Starting with the line where "Task: Download the generated video" appears, print every line through the end of the entries below exactly as it stands, and leave out the pictures.

(GIVEN INFORMATION)

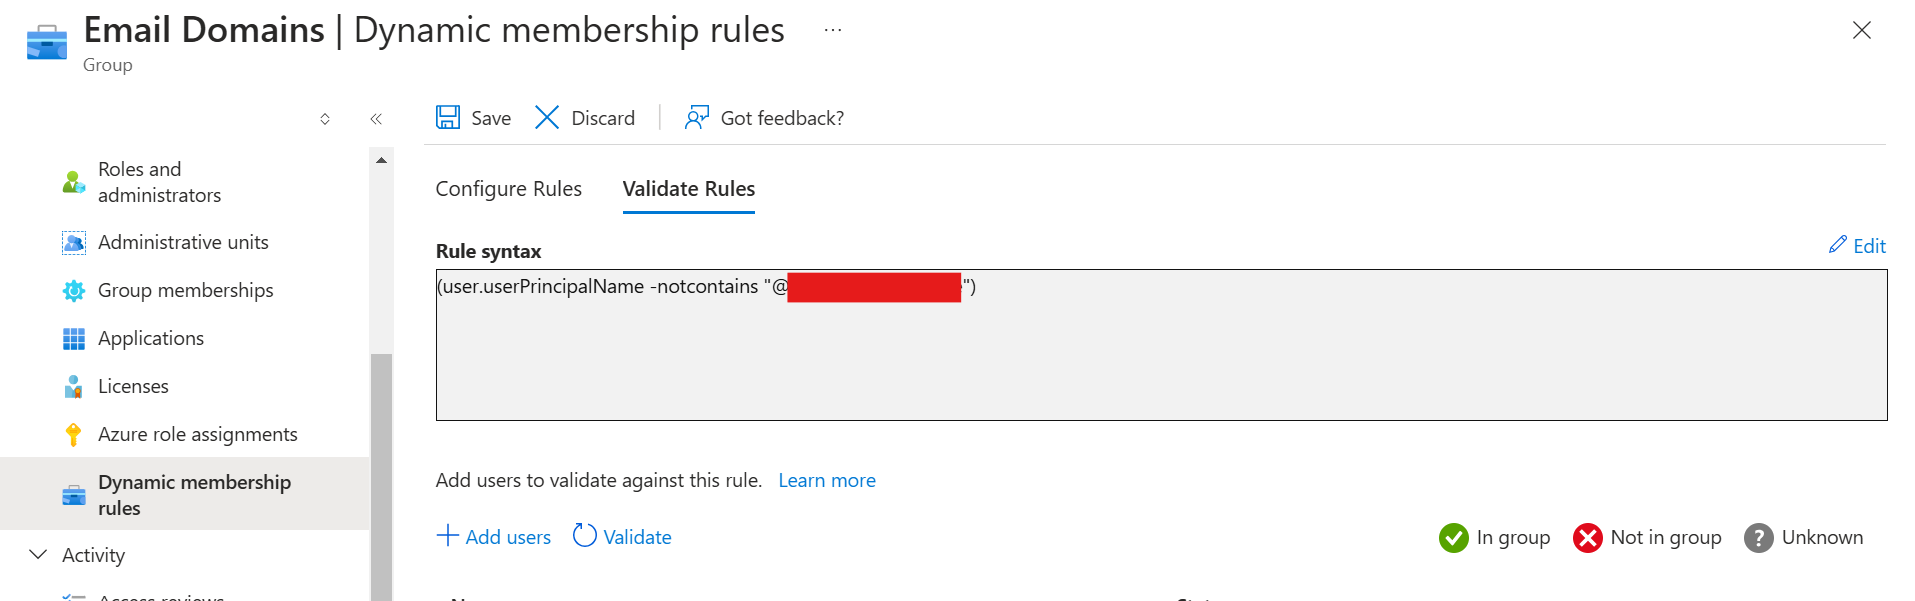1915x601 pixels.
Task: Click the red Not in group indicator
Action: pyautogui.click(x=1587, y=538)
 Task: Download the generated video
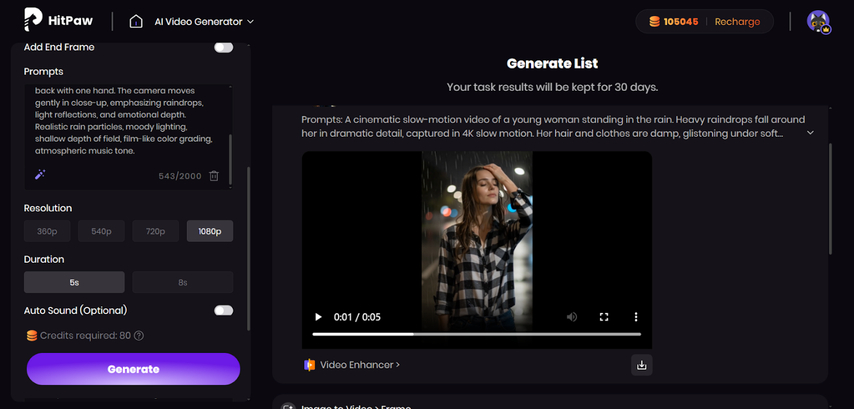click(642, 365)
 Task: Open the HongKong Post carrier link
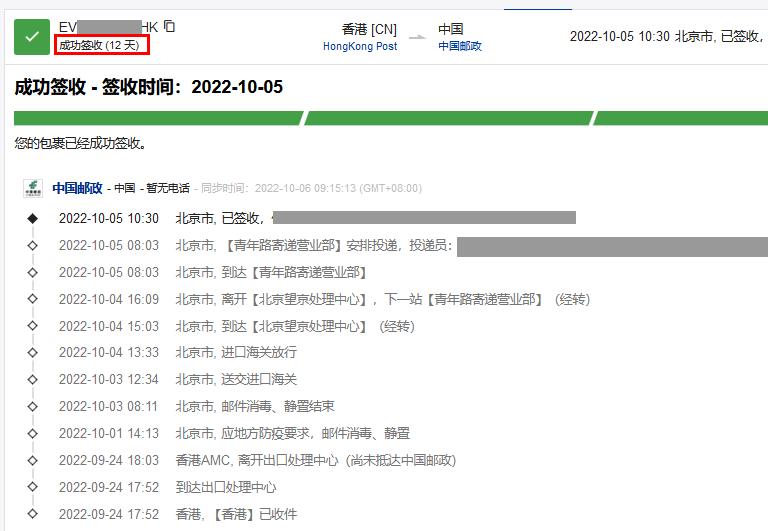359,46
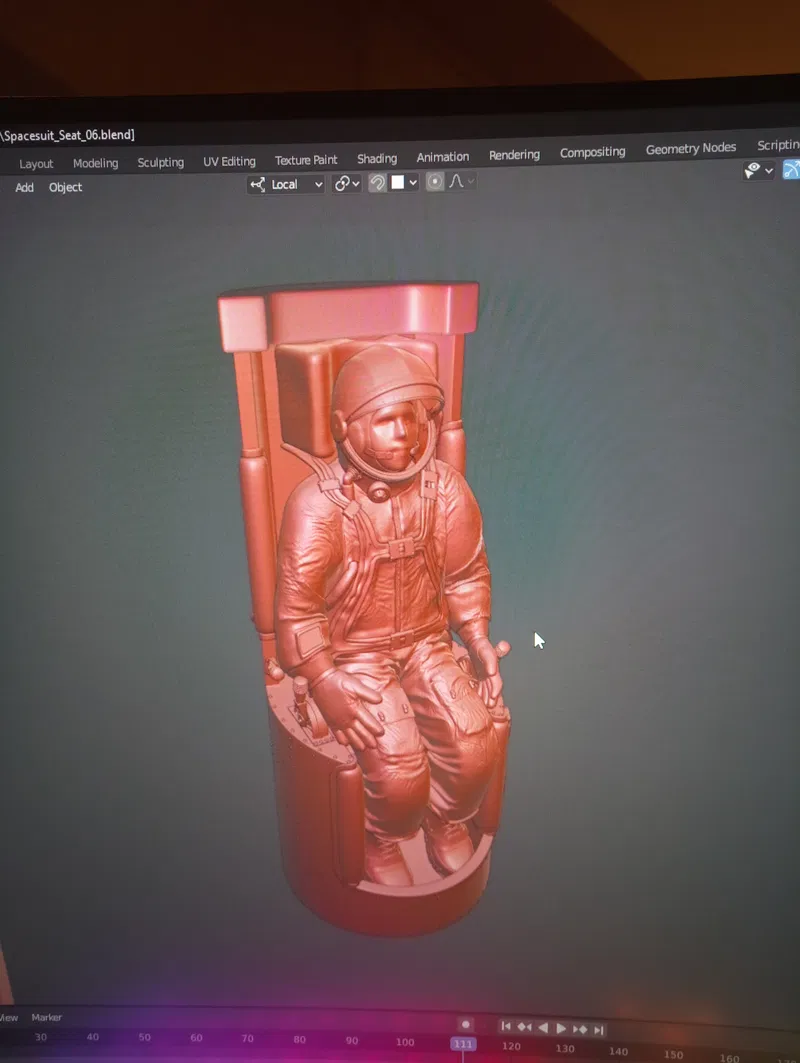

(End GIVEN INFORMATION)

THE COMPLETED TASK:
 Task: Download the generated video
click(642, 365)
 Task: Open the HongKong Post carrier link
359,46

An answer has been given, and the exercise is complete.